Requirement :: Your response should be every line from the entries that includes the string "agent".

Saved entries
= = = = = = =

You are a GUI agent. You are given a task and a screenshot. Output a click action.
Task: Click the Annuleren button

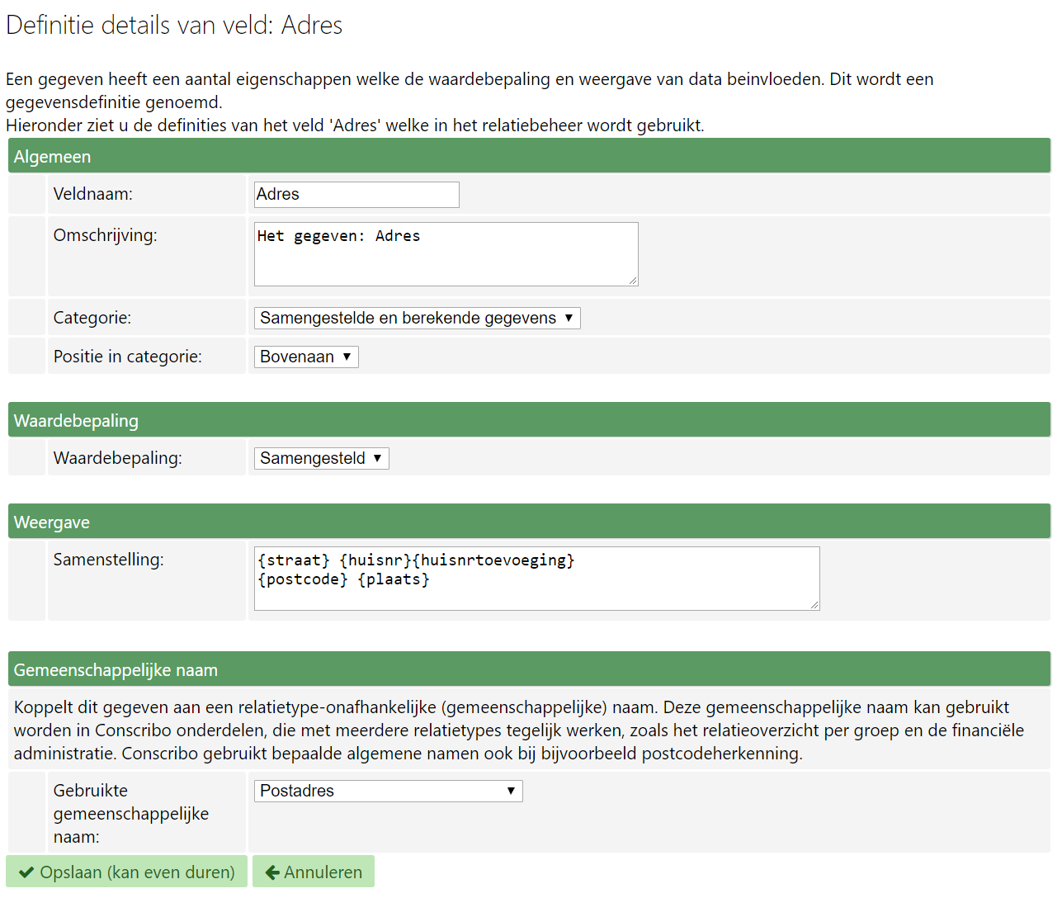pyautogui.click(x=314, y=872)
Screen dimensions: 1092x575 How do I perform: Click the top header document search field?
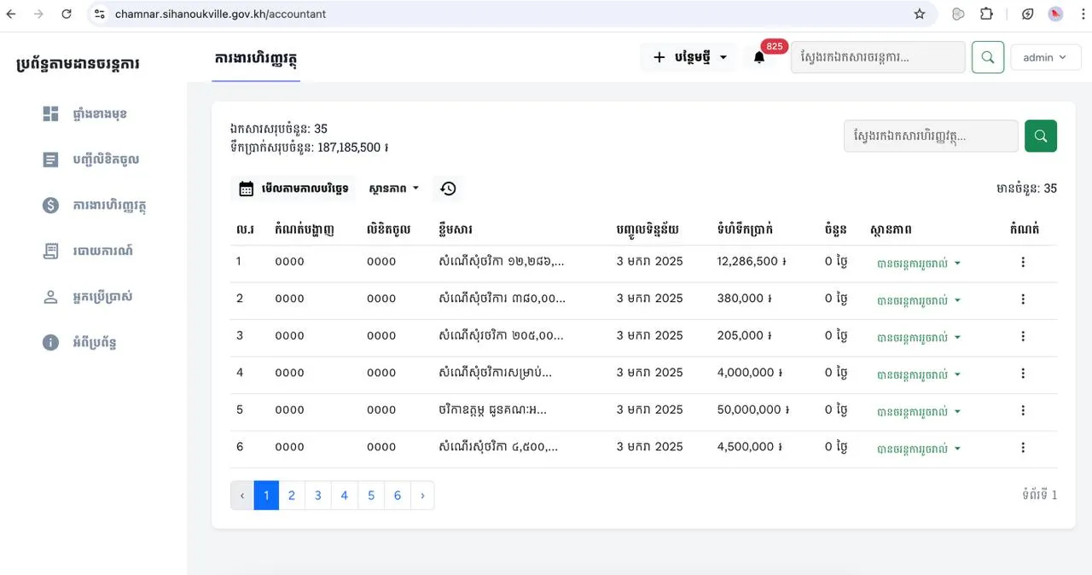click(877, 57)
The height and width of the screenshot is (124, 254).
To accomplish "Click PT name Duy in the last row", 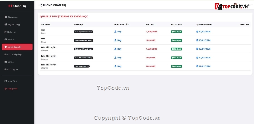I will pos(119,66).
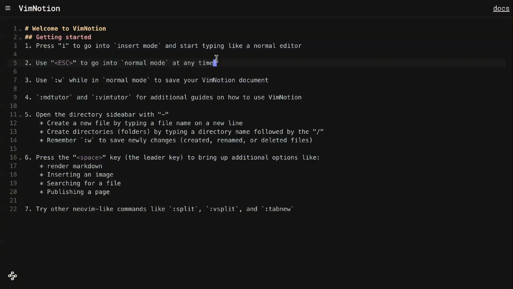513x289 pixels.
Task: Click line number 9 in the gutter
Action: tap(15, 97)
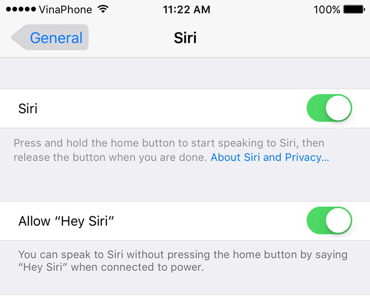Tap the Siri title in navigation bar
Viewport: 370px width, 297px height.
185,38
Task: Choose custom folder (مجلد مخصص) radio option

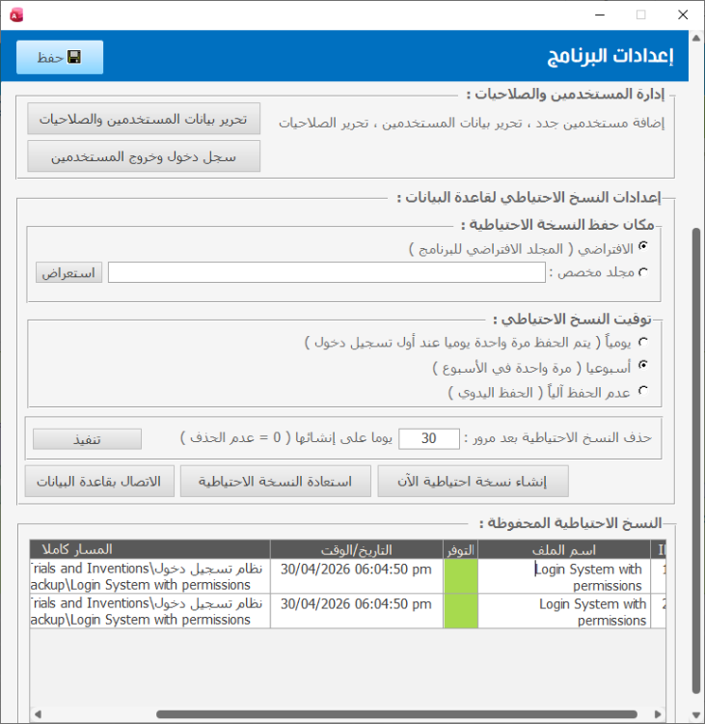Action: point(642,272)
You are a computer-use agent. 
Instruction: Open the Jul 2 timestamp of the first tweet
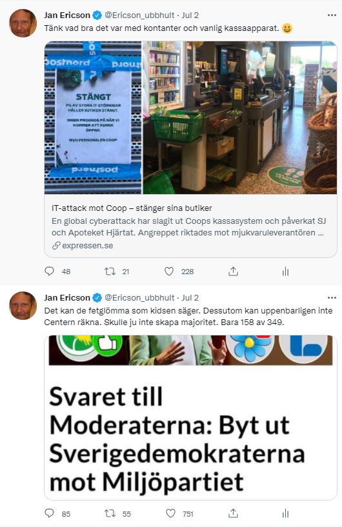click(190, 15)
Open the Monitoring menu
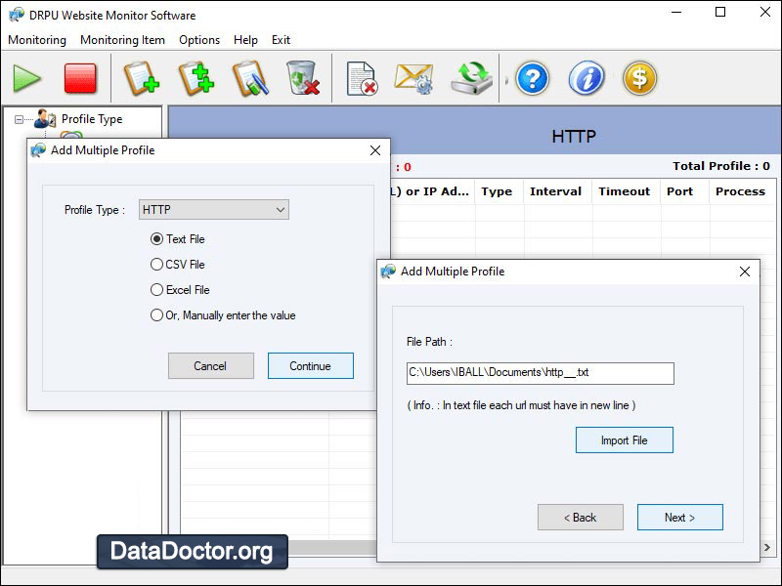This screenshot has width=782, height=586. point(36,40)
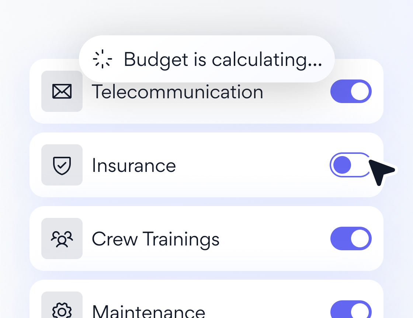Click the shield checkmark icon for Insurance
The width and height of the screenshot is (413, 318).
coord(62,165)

= = = = = = =

Written response ::
You are a GUI agent. You are given a task and a screenshot. Output a click action.
You are a computer-use agent. 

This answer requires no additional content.